=== EXTRACTED MATERIAL ===

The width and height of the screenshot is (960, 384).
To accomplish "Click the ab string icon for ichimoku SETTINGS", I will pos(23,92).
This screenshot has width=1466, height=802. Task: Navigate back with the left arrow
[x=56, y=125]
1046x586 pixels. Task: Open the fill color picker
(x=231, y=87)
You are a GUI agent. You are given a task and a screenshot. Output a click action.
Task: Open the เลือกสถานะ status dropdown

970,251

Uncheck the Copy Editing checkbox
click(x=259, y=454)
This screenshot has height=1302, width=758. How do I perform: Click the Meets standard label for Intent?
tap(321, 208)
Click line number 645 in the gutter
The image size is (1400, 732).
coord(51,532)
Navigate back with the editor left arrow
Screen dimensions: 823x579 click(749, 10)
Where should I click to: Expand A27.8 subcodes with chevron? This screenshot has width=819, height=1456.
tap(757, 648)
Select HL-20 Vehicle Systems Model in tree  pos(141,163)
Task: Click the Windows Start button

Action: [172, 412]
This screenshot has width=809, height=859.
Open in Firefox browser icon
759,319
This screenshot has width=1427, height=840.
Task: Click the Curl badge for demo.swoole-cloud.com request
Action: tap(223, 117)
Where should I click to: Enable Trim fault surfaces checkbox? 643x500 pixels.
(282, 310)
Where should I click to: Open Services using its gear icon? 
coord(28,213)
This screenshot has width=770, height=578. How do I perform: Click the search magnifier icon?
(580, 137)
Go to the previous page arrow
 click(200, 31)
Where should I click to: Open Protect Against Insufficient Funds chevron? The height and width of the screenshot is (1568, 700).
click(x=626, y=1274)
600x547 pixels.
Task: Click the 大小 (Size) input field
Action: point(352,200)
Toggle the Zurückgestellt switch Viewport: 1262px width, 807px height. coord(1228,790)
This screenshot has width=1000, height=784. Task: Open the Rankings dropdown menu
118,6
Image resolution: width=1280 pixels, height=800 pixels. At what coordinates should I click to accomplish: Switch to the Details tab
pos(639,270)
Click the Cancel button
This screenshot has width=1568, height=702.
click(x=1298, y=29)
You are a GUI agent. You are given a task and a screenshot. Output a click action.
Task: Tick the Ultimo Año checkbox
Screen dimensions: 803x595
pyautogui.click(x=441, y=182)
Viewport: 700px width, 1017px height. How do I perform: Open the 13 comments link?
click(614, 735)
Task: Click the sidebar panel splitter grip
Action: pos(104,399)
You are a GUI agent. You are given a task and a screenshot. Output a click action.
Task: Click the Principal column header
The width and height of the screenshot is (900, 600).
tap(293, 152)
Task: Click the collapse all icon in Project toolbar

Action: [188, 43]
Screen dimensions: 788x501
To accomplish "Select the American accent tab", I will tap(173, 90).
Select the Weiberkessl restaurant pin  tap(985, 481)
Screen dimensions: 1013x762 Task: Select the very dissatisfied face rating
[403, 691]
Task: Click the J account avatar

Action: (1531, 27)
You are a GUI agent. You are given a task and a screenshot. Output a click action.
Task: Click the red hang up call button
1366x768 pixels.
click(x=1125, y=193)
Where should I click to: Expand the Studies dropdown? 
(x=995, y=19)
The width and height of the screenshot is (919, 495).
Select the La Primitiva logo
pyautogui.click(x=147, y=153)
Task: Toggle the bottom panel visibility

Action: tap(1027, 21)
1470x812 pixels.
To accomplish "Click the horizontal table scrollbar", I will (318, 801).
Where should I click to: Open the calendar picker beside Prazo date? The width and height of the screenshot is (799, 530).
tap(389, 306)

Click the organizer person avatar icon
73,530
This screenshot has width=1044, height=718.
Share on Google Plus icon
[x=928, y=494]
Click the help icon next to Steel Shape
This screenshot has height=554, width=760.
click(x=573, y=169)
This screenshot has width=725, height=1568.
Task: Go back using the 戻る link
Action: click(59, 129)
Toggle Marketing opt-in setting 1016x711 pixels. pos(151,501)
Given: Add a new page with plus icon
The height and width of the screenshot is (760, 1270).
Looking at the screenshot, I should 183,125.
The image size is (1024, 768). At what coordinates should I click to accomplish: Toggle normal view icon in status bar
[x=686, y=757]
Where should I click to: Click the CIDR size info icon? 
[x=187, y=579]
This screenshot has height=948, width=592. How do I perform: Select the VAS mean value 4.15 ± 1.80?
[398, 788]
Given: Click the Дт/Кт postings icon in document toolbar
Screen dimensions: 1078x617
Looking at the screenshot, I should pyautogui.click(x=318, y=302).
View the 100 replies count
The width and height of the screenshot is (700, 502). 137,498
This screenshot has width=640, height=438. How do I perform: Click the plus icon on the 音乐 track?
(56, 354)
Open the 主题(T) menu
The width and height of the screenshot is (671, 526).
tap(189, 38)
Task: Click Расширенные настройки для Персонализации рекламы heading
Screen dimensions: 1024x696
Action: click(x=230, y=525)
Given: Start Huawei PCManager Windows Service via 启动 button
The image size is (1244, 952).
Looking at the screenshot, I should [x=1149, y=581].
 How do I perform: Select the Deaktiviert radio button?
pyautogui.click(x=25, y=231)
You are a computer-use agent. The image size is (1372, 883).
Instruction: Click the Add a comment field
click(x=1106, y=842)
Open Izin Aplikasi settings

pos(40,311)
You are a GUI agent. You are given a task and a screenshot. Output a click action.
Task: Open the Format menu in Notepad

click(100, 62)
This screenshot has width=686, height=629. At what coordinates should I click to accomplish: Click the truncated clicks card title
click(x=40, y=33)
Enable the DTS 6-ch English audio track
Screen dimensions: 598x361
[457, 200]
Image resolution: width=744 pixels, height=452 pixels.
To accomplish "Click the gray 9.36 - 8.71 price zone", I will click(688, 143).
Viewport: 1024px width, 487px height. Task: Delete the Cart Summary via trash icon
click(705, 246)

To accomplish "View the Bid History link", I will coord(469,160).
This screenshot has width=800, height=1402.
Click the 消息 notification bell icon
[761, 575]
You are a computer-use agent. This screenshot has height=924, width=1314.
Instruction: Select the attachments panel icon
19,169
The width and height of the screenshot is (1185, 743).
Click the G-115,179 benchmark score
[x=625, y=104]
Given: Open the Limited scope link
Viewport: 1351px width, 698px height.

===

For the word "computer", count how many lines of the entries contain it; give the number and nothing more.

- [OUTPUT OF THE EXERCISE]:
2